> [Stated problem]:
Reproduce the following data line for line without altering anything.

> [Records shown]:

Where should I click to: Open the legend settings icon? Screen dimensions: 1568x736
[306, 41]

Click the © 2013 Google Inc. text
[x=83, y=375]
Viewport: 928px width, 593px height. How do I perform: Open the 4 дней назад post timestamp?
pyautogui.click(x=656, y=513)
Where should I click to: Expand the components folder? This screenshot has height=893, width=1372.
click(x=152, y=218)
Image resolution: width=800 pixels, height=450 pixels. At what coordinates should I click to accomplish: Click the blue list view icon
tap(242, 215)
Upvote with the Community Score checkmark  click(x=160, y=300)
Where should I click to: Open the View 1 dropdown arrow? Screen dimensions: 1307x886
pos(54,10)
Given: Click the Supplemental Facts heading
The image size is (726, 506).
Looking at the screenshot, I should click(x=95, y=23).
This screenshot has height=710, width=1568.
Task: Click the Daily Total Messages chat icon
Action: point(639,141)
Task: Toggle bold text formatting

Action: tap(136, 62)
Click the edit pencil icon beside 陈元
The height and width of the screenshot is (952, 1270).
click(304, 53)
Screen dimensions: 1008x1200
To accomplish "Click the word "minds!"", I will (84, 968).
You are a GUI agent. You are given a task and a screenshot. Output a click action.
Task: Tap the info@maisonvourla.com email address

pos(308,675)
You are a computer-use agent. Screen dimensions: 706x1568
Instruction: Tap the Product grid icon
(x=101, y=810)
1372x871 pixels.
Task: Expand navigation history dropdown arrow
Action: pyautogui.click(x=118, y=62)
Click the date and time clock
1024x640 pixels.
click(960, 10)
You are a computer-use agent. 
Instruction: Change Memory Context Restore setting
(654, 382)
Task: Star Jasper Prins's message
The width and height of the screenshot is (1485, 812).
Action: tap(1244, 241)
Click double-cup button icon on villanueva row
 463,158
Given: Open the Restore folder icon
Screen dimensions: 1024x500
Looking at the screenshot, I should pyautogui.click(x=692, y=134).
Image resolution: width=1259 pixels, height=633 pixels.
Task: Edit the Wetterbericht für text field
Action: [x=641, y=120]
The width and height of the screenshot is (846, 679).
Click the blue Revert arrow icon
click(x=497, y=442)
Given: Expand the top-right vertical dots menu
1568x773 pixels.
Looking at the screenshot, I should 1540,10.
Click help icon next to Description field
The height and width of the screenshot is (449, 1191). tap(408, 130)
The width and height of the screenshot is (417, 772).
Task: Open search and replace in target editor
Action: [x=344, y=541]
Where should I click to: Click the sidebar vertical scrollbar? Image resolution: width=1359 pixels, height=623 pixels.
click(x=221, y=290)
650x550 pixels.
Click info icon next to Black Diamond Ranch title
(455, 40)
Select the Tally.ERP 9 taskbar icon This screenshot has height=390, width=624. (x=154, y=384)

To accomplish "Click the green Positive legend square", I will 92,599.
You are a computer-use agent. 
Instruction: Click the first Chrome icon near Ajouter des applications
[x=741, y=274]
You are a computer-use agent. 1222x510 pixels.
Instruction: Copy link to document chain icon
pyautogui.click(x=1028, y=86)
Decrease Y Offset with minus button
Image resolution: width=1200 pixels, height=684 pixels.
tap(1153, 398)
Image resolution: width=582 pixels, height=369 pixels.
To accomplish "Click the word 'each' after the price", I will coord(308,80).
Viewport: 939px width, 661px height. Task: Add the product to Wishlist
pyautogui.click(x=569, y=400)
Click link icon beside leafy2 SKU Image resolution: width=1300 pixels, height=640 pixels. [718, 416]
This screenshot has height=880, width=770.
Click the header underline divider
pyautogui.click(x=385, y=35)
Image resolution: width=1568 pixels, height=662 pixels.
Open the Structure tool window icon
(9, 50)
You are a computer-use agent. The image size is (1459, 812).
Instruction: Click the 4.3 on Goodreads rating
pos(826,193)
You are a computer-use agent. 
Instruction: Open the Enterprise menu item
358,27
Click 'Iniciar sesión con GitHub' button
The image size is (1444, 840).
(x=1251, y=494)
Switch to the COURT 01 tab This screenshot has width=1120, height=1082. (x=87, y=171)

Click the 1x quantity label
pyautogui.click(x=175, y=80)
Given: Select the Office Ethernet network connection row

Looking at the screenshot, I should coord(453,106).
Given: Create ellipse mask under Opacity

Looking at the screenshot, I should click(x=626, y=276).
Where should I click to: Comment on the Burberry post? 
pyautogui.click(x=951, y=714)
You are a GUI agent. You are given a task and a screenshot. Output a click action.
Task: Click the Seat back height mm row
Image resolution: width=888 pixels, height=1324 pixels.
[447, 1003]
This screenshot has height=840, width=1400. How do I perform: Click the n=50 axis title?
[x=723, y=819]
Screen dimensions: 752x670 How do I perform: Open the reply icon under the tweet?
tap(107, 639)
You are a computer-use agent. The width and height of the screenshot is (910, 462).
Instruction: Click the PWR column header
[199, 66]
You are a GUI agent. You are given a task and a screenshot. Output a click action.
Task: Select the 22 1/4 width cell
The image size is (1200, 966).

> [Result of the exercise]:
Where should I click to: Open the legend settings icon? Screen dimensions: 1568x736
[306, 41]

Click the © 2013 Google Inc. text
[x=83, y=375]
Viewport: 928px width, 593px height. How do I perform: Open the 4 дней назад post timestamp?
pyautogui.click(x=656, y=513)
Where should I click to: Expand the components folder? This screenshot has height=893, width=1372.
click(x=152, y=218)
Image resolution: width=800 pixels, height=450 pixels. At what coordinates should I click to accomplish: Click the blue list view icon
tap(242, 215)
Upvote with the Community Score checkmark  click(x=160, y=300)
Where should I click to: Open the View 1 dropdown arrow? Screen dimensions: 1307x886
pos(54,10)
Given: Click the Supplemental Facts heading
The image size is (726, 506).
Looking at the screenshot, I should click(x=95, y=23).
This screenshot has height=710, width=1568.
Task: Click the Daily Total Messages chat icon
Action: point(639,141)
Task: Toggle bold text formatting

Action: tap(136, 62)
Click the edit pencil icon beside 陈元
The height and width of the screenshot is (952, 1270).
click(304, 53)
Screen dimensions: 1008x1200
To accomplish "Click the word "minds!"", I will (84, 968).
You are a GUI agent. You are given a task and a screenshot. Output a click action.
Task: Tap the info@maisonvourla.com email address

pos(308,675)
You are a computer-use agent. Screen dimensions: 706x1568
Instruction: Tap the Product grid icon
(x=101, y=810)
1372x871 pixels.
Task: Expand navigation history dropdown arrow
Action: pyautogui.click(x=118, y=62)
Click the date and time clock
1024x640 pixels.
click(960, 10)
You are a computer-use agent. 
Instruction: Change Memory Context Restore setting
(654, 382)
Task: Star Jasper Prins's message
The width and height of the screenshot is (1485, 812).
Action: tap(1244, 241)
Click double-cup button icon on villanueva row
 463,158
Given: Open the Restore folder icon
Screen dimensions: 1024x500
Looking at the screenshot, I should pyautogui.click(x=692, y=134).
Image resolution: width=1259 pixels, height=633 pixels.
Task: Edit the Wetterbericht für text field
Action: [x=641, y=120]
The width and height of the screenshot is (846, 679).
Click the blue Revert arrow icon
click(x=497, y=442)
Given: Expand the top-right vertical dots menu
1568x773 pixels.
Looking at the screenshot, I should 1540,10.
Click help icon next to Description field
The height and width of the screenshot is (449, 1191). tap(408, 130)
The width and height of the screenshot is (417, 772).
Task: Open search and replace in target editor
Action: [x=344, y=541]
Where should I click to: Click the sidebar vertical scrollbar? Image resolution: width=1359 pixels, height=623 pixels.
click(x=221, y=290)
650x550 pixels.
Click info icon next to Black Diamond Ranch title
(455, 40)
Select the Tally.ERP 9 taskbar icon This screenshot has height=390, width=624. (x=154, y=384)

To accomplish "Click the green Positive legend square", I will 92,599.
You are a computer-use agent. 
Instruction: Click the first Chrome icon near Ajouter des applications
[x=741, y=274]
You are a computer-use agent. 1222x510 pixels.
Instruction: Copy link to document chain icon
pyautogui.click(x=1028, y=86)
Decrease Y Offset with minus button
Image resolution: width=1200 pixels, height=684 pixels.
tap(1153, 398)
Image resolution: width=582 pixels, height=369 pixels.
To accomplish "Click the word 'each' after the price", I will coord(308,80).
Viewport: 939px width, 661px height. Task: Add the product to Wishlist
pyautogui.click(x=569, y=400)
Click link icon beside leafy2 SKU Image resolution: width=1300 pixels, height=640 pixels. [718, 416]
This screenshot has height=880, width=770.
Click the header underline divider
pyautogui.click(x=385, y=35)
Image resolution: width=1568 pixels, height=662 pixels.
Open the Structure tool window icon
(9, 50)
You are a computer-use agent. The image size is (1459, 812).
Instruction: Click the 4.3 on Goodreads rating
pos(826,193)
You are a computer-use agent. 
Instruction: Open the Enterprise menu item
358,27
Click 'Iniciar sesión con GitHub' button
The image size is (1444, 840).
(x=1251, y=494)
Switch to the COURT 01 tab This screenshot has width=1120, height=1082. (x=87, y=171)

Click the 1x quantity label
pyautogui.click(x=175, y=80)
Given: Select the Office Ethernet network connection row

Looking at the screenshot, I should coord(453,106).
Given: Create ellipse mask under Opacity

Looking at the screenshot, I should click(x=626, y=276).
Where should I click to: Comment on the Burberry post? 
pyautogui.click(x=951, y=714)
You are a GUI agent. You are given a task and a screenshot. Output a click action.
Task: Click the Seat back height mm row
Image resolution: width=888 pixels, height=1324 pixels.
[447, 1003]
This screenshot has height=840, width=1400. How do I perform: Click the n=50 axis title?
[x=723, y=819]
Screen dimensions: 752x670 How do I perform: Open the reply icon under the tweet?
tap(107, 639)
You are a computer-use agent. The width and height of the screenshot is (910, 462).
Instruction: Click the PWR column header
[199, 66]
You are a GUI agent. You are given a task and a screenshot. Output a click action.
Task: Select the 22 1/4 width cell
The image size is (1200, 966).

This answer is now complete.